Our floor echoes, hundreds of feet pounding across it in desperate bids to survive. Birds flit, panicked, through the rising waves of heat, from the flames burning across our floor. Each wingstroke forces a momentary valley in the sea of flames, like ripples over the ocean. The feathers that before tickled our trunks now cut and sting our bark. Red-tailed black cockatoos, new to our home and ever in pairs, swoop through our trunks, their plumage in perfect harmony with the devouring fire they flee. The edges of their feathers start to singe, tendrils of twirling smoke rising with each beat of their frenzied wings. Feathertail gliders flit from one branch to another, from one trunk to the next, in a desperate, fatal game of connect-the-dots. Our trunks are too hot, scalding their soft feet. Some animals try to hide in burrows underground; we can feel them cower between our roots. We wish that we could cower too. Wombats open their burrows to wallabies and wood frogs and rabbits as they’re forced to come together to survive, to escape the hungry, insatiable flames. The spaces between our roots fill to bursting with our frightened children. Those that run, run fast. We’ve never seen them run so fast. Almost airborne, they fly across the ground, ignoring our surface roots and breaking the brush in their path. Small footprints dot the falling ashes on our floor in scattered, frantic paths only to be obscured a moment later. Some aren’t quite fast enough. They yelp and whimper as the fire burns their feet, their ankles, their legs. Until they can’t run anymore. Blisters flower on their toe pads, turning them shades of peeling red, and their hair and fur catches fire, singeing and burning. Like shedding fur, their skin flakes off, dancing behind them in the wind and flames. The smoke twists around us and the horrid smell fills the air, rising and expanding to fill every crevice between our trunks. It’s nauseating. We can’t protect them. We can’t even protect ourselves. And it’s killing us.

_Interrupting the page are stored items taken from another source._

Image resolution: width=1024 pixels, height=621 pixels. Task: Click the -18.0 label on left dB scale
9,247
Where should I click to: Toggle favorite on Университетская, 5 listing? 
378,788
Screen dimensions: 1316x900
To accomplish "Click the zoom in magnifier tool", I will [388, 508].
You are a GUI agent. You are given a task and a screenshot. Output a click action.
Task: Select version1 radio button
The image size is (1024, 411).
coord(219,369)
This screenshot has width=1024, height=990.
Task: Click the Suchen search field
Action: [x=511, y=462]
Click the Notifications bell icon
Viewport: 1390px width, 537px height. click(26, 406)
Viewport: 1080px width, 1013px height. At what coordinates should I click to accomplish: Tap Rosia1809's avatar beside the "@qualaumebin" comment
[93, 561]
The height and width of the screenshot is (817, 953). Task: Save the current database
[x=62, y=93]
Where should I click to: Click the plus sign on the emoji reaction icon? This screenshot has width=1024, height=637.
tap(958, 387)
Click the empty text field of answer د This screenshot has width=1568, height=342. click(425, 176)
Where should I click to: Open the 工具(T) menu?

The flames constrict around our trunks, choking us, and force their way beneath our bark, snapping pitting pieces from us and heaving them, now made charcoal, to the ground. It hurts. We cry out with every unnatural creak and crack. What once was just summer sparks, spitting skyward, effervescent and brilliant and bright, now strips us of our home, strips our bark from our trunks and leaves us raw and flayed. Yellow and crimson flashes are born of blue and orange, far hotter than before. It has grown insatiable. Fixed in place, we stand, silently howling, among the flames, drowned in their punishing heat. With callous certainty, the fire ravages our trunks, ripping our lower branches from us and feeding its ever-hungry flames. We blacken, shadows dancing up our bark in a deadly display. Ants flee our trunks, forced into mass exodus as their colony ignites and their brothers crackle, like popcorn, and die.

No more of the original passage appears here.